Mr. Smith has served as a director of Allied Motion since August 1996. He has served as Chief Executive Officer since August 13, 1998. He served as President from August 13, 1998 until May 2002. He was Executive Vice President from August 1993 until August 1998. Mr. Smith served as Vice-President of Finance from June 1983 to August 1993. He has served as Chief Financial Officer since June 1983. Pursuant to Mr. Smith's employment agreement, as long as he is the Chief Executive Officer of the company and is willing to serve, the Board of Directors will nominate him for election to the Board.

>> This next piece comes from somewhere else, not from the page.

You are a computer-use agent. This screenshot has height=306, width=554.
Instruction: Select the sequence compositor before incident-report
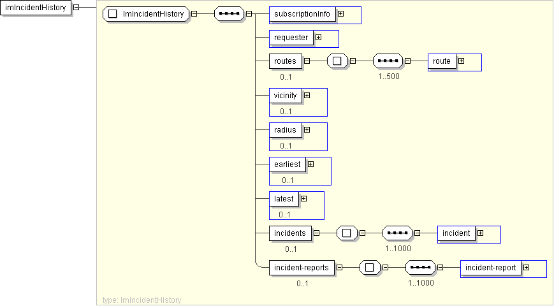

Mr. Hock has served as a director of Allied Motion since February 1997. He retired from his position as Chief Executive Officer of Public Service Company of Colorado, a gas and electric utility, in January 1996 and as Chairman of the Board of Directors in July 1997. From September 1962 to January 1996, Mr. Hock held various management positions at Public Service Company. He serves as a director on six separate entities overseeing the operation of funds in the American Century Investors fund complex.
Mr. Hubbard has served as a director of Allied Motion since 1991. He is a retired certified public accountant and was a partner of Arthur Andersen LLP, the company's former independent public accountants, in its Denver office for more than five years prior to his retirement in November 1989. Mr. Hubbard is also an author.
Mr. Pilmanis has served as a director of Allied Motion since 1993. For more than five years prior to his retirement in April 2003 he was chairman and president of Balriga International Corp., a privately held company concerned with business development in the Far East and Eastern Europe. In 2001 and 2003 he also served as Executive Director of the Foreign Investors Council in Latvia.
Executive Officers of Allied Motion
Name |
Age |
Position with Allied Motion |
||
---|---|---|---|---|
Richard D. Smith | 56 | Chief Executive Officer, Chief Financial Officer and Director | ||
Richard S. Warzala | 50 | President and Chief Operating Officer |
Information with respect to Mr. Smith's employment experience is provided above.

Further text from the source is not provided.